── Brano da leggere ──

In apparente contrasto con tutti questi requisiti, il bibliotecario moderno, come caratteristica personale, deve essere modesto. Il bibliotecario moderno deve concentrarsi sui problemi del suo pubblico, immedesimarsi con i lettore con modestia. De Gregori avverte i giovani che si vogliono avvicinare alla professione di questa necessità di approccio al servizio, che può non piacere. Questo atteggiamento di modestia contrasta con il suo sapere, che gli deriva oltre che dagli studi anche dalla permanenza in un luogo che stimola l’apprendimento come la biblioteca.
Questa modestia “consapevole” come la chiama De Gregori si incontra o meglio si scontra con un altro problema della professione: la mancanza di comprensione della professione bibliotecaria che la società dimostra di avere, incluso sia non esperti che studiosi!
Il modello di bibliotecario moderno in conclusione è lo stesso Luigi De Gregori, tutte le caratteristiche che descrive nell’articolo citato sopra, che davvero può dirsi autobiografico, sono le competenze che De Gregori ha dimostrato durante la sua carriera professionale.
Dove aveva appreso De Gregori queste sue competenze? Come dice nell’articolo “Il bibliotecario” la sua scuola è stata la biblioteca stessa combinata con il buon senso.
Formazione e aggiornamento professionale
Una differenza tra il bibliotecario vecchio ed il nuovo è la necessità di formazione specialistica. Le biblioteche sono organismi complessi e oggi il bibliotecario moderno ha la necessità di seguire standard e procedure professionali condivise per rendere il servizio sempre migliore ed efficiente.

───
── Dati mostrati ──

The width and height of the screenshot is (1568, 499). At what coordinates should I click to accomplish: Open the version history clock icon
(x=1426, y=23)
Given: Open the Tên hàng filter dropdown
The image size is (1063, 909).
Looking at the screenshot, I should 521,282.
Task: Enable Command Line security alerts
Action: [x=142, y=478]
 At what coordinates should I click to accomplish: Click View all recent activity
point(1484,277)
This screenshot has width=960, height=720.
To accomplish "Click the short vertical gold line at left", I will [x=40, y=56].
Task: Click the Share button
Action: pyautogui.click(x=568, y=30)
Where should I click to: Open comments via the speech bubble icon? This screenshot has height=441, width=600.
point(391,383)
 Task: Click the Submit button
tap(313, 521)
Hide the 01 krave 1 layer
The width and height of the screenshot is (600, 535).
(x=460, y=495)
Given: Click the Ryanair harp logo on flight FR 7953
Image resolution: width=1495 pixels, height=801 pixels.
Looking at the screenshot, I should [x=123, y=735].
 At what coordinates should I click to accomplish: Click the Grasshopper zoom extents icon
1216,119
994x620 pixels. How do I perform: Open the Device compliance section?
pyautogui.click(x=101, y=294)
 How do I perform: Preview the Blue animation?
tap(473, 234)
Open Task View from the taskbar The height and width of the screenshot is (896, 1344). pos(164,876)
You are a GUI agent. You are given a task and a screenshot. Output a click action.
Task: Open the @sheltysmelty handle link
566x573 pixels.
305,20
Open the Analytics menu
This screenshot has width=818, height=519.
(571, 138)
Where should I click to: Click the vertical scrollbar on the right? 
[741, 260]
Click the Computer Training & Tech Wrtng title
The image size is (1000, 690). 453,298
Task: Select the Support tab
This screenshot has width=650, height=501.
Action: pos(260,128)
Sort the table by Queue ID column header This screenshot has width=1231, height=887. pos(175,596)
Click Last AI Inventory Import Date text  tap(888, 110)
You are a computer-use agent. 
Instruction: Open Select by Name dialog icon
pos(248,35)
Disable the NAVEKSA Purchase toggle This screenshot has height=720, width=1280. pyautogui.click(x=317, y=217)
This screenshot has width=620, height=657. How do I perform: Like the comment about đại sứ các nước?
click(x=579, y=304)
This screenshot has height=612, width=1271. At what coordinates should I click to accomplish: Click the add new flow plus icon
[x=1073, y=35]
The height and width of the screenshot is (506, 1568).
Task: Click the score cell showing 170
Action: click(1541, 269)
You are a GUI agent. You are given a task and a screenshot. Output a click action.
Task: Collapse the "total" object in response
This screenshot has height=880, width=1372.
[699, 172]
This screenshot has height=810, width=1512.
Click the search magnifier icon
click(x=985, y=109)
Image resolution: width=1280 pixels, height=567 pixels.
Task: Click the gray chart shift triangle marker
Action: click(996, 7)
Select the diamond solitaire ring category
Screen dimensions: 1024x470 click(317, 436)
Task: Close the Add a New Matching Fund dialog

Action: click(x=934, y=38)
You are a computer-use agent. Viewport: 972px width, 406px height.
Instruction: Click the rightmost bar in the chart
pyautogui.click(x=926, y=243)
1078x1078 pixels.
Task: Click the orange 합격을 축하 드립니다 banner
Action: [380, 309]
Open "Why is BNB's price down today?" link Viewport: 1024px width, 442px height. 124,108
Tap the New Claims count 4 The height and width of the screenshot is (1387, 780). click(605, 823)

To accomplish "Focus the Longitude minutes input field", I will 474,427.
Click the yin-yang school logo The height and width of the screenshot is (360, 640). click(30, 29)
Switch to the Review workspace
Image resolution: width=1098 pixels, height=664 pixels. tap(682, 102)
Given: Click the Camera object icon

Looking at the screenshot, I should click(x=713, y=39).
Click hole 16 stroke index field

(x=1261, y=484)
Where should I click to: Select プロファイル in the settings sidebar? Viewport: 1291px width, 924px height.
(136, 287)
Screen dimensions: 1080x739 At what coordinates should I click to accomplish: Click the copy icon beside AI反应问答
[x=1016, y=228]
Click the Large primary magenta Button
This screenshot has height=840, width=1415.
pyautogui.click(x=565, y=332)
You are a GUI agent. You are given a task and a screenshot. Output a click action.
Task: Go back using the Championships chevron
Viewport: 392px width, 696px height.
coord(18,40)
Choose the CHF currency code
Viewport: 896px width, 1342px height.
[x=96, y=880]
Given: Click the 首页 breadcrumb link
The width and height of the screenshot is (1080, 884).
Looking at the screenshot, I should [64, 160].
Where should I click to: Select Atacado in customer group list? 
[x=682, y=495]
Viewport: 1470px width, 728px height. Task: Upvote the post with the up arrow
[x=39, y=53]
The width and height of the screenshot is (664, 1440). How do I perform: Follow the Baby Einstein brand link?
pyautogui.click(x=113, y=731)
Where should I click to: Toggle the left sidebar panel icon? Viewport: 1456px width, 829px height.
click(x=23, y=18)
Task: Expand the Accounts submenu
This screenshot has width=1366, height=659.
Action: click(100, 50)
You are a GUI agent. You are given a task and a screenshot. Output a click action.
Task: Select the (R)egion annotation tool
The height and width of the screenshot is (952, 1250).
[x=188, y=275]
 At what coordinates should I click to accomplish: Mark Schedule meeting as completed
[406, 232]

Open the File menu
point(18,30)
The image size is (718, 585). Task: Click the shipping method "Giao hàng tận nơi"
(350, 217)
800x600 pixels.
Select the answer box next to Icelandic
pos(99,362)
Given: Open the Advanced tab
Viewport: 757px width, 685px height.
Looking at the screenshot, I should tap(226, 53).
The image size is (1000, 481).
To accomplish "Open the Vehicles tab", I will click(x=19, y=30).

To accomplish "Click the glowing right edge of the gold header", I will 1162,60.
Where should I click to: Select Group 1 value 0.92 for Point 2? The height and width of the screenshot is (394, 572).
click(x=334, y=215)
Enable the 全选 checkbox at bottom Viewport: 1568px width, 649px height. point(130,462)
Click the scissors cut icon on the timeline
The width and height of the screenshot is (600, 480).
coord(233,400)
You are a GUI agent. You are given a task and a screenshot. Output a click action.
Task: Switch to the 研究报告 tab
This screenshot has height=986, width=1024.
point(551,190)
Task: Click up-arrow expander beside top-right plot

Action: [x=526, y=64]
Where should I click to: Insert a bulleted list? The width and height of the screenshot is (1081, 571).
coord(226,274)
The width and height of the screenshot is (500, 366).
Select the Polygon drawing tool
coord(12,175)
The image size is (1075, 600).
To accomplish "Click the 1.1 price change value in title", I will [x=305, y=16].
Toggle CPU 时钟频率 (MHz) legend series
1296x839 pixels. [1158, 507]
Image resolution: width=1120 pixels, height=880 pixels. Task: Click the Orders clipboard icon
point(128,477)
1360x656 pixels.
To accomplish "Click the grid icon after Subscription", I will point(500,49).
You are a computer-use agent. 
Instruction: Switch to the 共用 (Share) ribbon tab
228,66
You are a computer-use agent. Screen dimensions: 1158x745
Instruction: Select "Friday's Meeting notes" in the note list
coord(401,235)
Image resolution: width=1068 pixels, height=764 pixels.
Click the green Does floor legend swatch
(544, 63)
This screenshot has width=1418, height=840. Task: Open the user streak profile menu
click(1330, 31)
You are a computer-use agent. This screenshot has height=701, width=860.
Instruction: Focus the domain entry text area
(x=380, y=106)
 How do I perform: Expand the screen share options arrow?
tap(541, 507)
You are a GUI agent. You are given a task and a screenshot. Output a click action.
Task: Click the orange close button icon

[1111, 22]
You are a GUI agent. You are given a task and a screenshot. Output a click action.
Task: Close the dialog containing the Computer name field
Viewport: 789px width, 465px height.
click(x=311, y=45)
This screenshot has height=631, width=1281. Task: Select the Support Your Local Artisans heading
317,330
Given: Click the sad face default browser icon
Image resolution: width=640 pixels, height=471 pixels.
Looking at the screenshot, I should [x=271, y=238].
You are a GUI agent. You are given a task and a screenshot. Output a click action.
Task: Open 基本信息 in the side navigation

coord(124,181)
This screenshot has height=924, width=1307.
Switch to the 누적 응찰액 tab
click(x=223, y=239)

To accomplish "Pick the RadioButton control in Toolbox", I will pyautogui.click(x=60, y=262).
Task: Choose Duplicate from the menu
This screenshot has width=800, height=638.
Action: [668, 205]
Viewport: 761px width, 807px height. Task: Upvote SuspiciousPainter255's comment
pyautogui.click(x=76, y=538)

───

* Compiti
[1] Riscrivi il passo del brano sul bibliotecario moderno che comincia con le parole "In apparente contrasto" e si chiude dopo "come la biblioteca.", mettendo "umile" al posto di "modesto".
[2] Prosegui il brano sul bibliotecario moderno a partire dalla sua ultima frase.

* Risposte in ordine
[1]
In apparente contrasto con tutti questi requisiti, il bibliotecario moderno, come caratteristica personale, deve essere umile. Il bibliotecario moderno deve concentrarsi sui problemi del suo pubblico, immedesimarsi con i lettore con modestia. De Gregori avverte i giovani che si vogliono avvicinare alla professione di questa necessità di approccio al servizio, che può non piacere. Questo atteggiamento di modestia contrasta con il suo sapere, che gli deriva oltre che dagli studi anche dalla permanenza in un luogo che stimola l’apprendimento come la biblioteca.

[2]
De Gregori cita la situazione internazionale per la formazione che conosce bene e prova a fare un confronto con l’Italia. Evidenzia che ogni nazione ha in quel periodo la sua scuola di biblioteconomia, a volte autonoma, a volta convergente con altre Facoltà e Istituti. Di fronte a questa varietà di modelli di formazione, l’esigenza che si ha in Italia è quella di formare soprattutto un bibliotecario tradizionale, che sappia gestire e guidare le biblioteche statali antiche.
Un’esigenza che descrive con chiarezza è quella di prevedere diversi livelli di qualifiche, il livello di base e il livello dirigenziale di gestione. In modo veloce identifica anche la necessità di due diversi curriculum: quello che chiama dei progressisti e quello dei conservatori. Anche se la centralità delle biblioteche storiche limita nel suo periodo la scelta al bibliotecario del vecchio tipo, non per questo ci si deve limitare a formare solo i conservatori.
Le necessità della formazione in Italia sono quindi brevemente descritte, come impegno per il futuro più che come disegno del presente. Infatti l’offerta formativa al tempo in cui De Gregori scriveva il suo articolo era limitata. De Gregori evidenzia anche alcune problematiche: docenti senza competenze adeguate e la tentazione di applicare acriticamente modelli stranieri, come quello di bibliotecario educatore e consigliere, quando ancora non esistevano in Italia biblioteche pubbliche dove i professionisti potessero andare a lavorare.
Trasformazione delle biblioteche
“Assai fosco il futuro…” De Gregori conclude il suo articolo con un moderato pessimismo!
Alcuni problemi delle biblioteche evidenziati da De Gregori sono sempre attuali: l’inadeguatezza dei fondi, la mancanza di spazio per l’accrescimento della collezione, la mancanza di personale preparato e una formazione professionale sufficiente. Tuttavia la crescita delle biblioteche italiane dal 1947 ad oggi è stata lenta eppure c’è stata!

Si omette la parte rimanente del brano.